WORK REQUIRED: Work through the material below and count the lines holding the word "computer"; give that count and nothing more.
------------------------------------
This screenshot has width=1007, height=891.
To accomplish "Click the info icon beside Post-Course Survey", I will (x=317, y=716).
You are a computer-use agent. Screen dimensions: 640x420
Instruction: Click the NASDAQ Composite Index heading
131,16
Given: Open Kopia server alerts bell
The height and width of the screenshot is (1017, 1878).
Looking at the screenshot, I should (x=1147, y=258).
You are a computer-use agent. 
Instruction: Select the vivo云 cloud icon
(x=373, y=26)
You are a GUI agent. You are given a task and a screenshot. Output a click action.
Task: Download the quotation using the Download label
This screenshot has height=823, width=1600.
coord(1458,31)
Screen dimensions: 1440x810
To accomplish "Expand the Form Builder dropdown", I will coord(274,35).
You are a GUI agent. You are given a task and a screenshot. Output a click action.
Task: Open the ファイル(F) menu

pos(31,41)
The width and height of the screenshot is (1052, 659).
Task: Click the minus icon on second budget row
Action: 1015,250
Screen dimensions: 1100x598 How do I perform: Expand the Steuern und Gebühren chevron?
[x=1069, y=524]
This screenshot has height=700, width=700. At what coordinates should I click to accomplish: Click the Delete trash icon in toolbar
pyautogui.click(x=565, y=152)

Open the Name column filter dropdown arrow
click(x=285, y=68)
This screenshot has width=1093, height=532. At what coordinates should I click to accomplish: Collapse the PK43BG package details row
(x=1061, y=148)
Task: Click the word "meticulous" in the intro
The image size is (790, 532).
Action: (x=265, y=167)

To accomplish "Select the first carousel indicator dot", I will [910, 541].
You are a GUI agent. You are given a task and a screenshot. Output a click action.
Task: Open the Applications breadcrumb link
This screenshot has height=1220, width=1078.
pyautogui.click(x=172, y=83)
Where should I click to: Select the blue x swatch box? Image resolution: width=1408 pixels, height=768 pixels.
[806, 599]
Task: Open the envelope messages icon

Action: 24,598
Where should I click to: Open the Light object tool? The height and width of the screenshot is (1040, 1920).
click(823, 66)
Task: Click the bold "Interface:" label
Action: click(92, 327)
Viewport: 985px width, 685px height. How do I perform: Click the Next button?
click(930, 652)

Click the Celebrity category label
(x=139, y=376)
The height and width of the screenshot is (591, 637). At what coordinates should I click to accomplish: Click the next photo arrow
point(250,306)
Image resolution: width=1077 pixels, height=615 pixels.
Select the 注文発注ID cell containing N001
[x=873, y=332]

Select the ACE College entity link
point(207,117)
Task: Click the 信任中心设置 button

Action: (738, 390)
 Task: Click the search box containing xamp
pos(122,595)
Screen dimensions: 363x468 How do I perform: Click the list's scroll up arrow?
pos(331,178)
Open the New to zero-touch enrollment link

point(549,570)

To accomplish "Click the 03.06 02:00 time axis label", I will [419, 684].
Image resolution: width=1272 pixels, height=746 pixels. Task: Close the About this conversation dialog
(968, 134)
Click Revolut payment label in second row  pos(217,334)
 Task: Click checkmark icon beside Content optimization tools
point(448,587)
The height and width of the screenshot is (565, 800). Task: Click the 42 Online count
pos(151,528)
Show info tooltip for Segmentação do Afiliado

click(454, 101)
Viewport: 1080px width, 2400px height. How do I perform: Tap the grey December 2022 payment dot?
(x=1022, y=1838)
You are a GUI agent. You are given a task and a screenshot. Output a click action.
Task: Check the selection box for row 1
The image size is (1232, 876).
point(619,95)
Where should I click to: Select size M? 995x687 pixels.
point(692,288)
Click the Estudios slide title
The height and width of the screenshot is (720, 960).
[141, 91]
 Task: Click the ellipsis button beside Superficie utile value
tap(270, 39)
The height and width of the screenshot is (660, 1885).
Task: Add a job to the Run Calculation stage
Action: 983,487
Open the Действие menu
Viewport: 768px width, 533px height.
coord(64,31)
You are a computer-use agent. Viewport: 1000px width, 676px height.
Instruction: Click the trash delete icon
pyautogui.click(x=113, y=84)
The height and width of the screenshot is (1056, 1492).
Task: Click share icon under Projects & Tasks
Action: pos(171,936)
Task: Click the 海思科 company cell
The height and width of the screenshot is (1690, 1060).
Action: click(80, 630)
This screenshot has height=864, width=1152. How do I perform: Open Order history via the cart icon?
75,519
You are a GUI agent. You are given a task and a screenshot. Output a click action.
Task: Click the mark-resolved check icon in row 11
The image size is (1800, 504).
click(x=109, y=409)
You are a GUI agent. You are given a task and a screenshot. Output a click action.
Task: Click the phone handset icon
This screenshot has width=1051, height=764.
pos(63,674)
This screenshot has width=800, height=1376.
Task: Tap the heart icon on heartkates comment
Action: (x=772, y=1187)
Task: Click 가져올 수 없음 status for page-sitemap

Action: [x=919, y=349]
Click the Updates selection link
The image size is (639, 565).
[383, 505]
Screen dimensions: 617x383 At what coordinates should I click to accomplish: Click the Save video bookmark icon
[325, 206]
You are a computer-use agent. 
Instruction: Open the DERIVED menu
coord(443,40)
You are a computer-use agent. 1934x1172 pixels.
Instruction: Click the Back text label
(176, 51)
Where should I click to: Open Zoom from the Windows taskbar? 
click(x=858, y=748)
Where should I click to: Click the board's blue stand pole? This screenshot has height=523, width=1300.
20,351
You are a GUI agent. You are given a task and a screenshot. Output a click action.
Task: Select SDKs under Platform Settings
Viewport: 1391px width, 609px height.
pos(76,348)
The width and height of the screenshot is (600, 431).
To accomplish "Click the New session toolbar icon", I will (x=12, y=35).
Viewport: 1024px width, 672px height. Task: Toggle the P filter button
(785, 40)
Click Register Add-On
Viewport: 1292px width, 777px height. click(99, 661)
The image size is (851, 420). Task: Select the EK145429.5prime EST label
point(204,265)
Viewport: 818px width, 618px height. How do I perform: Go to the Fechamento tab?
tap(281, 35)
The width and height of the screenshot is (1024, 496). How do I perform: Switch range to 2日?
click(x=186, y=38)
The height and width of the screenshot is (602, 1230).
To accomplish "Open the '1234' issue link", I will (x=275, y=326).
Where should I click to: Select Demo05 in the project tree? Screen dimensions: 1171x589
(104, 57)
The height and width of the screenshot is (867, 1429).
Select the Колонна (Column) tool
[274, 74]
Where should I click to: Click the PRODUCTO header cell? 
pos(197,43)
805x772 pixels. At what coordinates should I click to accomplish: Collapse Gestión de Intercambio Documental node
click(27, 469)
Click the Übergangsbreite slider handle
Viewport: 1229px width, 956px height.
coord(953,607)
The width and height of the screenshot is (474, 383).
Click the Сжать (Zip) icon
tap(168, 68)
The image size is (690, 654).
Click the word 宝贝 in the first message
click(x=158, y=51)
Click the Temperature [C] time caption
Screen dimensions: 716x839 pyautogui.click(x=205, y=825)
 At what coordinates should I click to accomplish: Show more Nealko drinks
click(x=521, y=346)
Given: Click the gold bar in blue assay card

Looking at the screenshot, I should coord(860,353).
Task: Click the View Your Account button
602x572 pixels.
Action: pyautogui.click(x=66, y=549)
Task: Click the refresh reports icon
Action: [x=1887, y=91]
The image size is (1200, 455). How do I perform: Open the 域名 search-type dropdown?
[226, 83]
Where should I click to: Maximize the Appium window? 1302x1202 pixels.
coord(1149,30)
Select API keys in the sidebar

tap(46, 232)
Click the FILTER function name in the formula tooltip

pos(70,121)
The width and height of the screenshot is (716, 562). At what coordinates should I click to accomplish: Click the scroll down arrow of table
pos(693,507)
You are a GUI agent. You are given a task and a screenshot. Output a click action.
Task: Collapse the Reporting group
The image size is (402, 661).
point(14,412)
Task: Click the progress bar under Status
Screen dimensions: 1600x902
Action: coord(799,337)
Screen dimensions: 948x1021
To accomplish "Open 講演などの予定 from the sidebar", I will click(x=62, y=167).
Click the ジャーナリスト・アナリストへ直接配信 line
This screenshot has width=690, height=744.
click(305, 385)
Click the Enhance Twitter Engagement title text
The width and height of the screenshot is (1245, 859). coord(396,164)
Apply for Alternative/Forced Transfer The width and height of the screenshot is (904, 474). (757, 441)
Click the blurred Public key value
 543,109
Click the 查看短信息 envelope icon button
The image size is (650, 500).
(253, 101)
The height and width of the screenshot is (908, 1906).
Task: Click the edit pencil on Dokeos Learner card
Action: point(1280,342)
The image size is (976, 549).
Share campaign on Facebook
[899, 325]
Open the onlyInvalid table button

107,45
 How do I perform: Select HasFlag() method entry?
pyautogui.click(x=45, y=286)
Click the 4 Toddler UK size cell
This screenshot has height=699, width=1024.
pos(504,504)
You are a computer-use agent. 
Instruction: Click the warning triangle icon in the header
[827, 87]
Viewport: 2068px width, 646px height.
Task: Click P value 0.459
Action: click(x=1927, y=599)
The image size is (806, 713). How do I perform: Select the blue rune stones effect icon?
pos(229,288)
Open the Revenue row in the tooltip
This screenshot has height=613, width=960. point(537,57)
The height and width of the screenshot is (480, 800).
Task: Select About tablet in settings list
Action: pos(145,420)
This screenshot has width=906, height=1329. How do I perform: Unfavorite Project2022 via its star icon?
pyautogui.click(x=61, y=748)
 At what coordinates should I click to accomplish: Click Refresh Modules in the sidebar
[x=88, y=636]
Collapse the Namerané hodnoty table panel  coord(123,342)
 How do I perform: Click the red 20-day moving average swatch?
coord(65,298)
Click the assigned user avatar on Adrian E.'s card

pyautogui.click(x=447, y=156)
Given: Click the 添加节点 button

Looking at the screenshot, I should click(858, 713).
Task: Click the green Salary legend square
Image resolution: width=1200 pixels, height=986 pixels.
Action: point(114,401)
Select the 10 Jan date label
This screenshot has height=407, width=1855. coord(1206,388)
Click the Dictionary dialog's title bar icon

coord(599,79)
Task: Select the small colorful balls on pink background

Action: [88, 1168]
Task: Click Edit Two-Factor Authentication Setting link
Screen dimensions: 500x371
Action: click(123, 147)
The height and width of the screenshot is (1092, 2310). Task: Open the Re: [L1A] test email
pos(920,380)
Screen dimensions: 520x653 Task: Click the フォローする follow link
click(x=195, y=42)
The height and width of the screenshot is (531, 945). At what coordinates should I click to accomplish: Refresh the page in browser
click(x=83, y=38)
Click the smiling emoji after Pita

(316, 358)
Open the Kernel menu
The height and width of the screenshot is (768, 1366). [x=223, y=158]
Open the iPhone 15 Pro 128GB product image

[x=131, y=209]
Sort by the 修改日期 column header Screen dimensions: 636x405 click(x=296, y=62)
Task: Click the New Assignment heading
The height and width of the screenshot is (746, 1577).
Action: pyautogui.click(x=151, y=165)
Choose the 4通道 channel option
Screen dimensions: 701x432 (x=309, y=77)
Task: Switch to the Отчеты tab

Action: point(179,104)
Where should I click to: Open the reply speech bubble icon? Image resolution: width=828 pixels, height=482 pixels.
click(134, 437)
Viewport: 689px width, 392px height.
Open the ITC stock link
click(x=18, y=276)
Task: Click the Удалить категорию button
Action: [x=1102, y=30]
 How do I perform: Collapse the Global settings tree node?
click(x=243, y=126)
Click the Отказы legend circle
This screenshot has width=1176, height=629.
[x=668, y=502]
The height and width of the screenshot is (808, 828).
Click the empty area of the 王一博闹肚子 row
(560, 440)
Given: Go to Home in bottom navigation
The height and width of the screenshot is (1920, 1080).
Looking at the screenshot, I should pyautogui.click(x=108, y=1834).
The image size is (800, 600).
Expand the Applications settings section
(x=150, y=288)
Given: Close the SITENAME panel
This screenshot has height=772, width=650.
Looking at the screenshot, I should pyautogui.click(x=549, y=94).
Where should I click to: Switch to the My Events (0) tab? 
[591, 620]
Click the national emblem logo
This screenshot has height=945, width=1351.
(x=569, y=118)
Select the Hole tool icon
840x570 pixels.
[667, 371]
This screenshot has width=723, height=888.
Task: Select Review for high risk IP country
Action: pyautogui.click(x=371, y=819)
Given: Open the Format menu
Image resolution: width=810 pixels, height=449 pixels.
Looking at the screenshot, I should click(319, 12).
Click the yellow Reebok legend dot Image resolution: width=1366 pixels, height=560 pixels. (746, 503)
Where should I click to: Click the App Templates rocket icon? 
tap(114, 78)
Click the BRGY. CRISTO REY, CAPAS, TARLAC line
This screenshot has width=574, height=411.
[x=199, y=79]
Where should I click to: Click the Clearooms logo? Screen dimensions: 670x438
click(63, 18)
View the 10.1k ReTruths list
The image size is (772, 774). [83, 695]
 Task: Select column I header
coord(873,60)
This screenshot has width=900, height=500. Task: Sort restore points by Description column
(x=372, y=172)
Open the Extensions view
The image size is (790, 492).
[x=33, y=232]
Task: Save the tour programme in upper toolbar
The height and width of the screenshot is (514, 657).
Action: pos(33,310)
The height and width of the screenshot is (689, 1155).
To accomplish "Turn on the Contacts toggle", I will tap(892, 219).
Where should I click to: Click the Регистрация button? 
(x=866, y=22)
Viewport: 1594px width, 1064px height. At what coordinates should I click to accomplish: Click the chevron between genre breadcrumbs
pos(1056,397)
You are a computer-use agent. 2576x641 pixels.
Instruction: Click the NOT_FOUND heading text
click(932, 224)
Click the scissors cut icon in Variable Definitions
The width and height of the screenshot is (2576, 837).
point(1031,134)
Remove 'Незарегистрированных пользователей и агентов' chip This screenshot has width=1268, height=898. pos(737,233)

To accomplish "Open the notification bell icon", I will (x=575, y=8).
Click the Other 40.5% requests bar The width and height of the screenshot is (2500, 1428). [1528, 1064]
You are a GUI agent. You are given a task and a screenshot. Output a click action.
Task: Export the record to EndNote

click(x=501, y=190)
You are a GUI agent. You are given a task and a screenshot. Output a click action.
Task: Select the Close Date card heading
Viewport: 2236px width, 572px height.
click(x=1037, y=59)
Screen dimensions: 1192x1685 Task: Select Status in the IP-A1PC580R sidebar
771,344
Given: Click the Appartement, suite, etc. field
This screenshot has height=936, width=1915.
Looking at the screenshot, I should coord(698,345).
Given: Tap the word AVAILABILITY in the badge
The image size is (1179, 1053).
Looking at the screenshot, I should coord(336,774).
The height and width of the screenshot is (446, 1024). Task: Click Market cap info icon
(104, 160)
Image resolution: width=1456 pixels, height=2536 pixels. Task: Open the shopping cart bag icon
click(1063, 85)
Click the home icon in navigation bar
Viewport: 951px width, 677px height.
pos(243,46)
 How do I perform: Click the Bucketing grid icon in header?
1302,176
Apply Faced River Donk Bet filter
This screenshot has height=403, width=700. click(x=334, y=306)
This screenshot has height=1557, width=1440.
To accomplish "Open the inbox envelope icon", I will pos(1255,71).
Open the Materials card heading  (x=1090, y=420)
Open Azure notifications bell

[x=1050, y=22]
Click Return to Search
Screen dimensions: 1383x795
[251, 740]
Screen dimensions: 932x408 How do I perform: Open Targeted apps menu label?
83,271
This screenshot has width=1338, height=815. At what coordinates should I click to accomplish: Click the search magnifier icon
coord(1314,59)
------------------------------------
RESULT OF THE EXERCISE: 7